Extracted records
--- --- ---
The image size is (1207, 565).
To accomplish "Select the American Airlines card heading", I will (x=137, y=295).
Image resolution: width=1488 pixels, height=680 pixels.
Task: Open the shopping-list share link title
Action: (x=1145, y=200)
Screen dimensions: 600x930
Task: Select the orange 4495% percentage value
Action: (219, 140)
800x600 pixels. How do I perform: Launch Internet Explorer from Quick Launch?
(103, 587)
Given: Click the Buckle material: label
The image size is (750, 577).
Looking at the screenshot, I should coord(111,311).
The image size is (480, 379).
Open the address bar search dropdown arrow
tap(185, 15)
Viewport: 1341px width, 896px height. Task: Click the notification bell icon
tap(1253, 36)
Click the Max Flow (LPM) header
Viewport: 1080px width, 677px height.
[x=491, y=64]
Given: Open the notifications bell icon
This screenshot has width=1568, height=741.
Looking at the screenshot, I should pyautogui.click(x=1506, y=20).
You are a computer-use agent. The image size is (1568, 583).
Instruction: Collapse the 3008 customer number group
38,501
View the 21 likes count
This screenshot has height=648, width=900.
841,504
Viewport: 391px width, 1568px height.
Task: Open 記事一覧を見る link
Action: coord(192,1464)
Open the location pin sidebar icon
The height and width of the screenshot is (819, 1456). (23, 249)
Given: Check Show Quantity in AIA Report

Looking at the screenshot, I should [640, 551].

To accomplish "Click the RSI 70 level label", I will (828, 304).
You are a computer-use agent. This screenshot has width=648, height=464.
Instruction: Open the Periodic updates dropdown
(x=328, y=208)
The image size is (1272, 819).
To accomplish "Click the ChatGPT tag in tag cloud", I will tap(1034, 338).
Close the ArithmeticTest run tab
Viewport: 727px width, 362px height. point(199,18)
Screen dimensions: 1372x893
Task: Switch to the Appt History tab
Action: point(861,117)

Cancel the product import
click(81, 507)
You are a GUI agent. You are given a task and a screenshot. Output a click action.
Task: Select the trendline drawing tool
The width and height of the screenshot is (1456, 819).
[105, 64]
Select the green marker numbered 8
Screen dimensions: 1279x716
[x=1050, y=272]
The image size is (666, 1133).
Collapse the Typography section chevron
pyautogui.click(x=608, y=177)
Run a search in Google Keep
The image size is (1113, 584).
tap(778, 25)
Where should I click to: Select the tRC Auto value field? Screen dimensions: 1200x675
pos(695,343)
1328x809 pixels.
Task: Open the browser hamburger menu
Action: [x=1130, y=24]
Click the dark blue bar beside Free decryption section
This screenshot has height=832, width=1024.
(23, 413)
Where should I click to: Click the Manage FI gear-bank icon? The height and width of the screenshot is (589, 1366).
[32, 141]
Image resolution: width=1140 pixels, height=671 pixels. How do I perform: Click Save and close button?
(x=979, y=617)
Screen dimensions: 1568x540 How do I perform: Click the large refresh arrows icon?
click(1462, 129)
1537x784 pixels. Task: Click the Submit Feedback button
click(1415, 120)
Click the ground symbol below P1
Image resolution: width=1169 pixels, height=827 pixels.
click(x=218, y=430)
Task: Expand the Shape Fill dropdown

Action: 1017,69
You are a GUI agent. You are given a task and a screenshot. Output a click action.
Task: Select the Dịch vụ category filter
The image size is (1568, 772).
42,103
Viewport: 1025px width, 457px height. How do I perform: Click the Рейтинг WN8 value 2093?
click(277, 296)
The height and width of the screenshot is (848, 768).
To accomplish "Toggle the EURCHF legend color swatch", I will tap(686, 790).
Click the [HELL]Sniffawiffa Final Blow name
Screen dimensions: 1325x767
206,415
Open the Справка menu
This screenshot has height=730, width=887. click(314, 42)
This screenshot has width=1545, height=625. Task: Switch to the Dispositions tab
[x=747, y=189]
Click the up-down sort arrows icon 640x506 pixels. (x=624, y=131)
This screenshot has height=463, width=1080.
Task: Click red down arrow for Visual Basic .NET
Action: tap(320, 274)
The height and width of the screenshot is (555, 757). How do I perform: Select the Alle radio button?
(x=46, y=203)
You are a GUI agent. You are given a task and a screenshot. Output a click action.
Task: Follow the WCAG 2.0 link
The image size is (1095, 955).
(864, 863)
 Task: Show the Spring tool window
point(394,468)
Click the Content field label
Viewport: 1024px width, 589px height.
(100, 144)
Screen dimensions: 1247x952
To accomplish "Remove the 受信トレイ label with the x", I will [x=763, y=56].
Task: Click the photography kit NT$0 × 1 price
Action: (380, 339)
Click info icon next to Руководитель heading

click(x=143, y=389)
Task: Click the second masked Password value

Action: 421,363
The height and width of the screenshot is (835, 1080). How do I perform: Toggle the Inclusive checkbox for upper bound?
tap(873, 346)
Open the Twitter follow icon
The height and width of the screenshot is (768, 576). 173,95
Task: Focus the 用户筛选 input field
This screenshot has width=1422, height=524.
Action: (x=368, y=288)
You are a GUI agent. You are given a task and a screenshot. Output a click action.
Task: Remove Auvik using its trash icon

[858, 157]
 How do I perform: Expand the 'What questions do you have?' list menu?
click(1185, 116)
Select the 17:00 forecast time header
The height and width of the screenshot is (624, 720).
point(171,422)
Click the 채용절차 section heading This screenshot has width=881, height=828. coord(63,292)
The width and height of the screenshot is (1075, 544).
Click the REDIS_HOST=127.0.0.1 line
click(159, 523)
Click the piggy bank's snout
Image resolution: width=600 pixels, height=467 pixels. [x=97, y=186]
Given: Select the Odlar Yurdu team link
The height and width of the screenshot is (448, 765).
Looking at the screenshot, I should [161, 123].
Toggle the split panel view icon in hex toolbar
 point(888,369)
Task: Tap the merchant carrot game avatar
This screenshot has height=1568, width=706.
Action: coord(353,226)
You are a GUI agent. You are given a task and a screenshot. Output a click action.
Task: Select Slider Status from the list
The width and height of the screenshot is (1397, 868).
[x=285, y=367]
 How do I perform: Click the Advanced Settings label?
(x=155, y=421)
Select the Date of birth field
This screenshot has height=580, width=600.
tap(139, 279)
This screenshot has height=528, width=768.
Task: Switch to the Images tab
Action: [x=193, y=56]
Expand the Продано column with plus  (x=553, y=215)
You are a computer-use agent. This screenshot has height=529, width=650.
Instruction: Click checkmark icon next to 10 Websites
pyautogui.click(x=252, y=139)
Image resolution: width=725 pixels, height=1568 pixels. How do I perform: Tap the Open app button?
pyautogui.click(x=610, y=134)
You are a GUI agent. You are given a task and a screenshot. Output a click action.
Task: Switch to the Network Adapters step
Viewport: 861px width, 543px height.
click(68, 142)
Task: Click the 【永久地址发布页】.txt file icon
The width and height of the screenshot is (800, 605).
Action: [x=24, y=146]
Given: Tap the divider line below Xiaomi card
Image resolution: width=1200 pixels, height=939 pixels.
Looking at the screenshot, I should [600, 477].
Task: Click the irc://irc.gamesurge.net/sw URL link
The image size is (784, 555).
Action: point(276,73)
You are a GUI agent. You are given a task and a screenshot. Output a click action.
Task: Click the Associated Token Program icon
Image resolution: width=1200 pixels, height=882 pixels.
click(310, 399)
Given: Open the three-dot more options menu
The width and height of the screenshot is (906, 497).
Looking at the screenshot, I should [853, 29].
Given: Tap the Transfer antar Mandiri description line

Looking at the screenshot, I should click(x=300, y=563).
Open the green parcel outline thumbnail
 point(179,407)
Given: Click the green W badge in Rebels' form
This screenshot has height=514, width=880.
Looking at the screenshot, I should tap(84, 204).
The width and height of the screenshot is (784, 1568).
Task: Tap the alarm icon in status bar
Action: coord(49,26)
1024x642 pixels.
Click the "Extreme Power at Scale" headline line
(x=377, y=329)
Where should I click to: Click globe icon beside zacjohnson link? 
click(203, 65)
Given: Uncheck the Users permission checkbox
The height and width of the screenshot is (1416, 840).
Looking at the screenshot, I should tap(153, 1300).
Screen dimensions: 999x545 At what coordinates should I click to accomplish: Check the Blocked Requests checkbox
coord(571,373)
--- --- ---
#### [TASK]
State how many lines of the records above contain the word "computer", giving only that number.

#### [OUTPUT FOR THIS EXERCISE]
3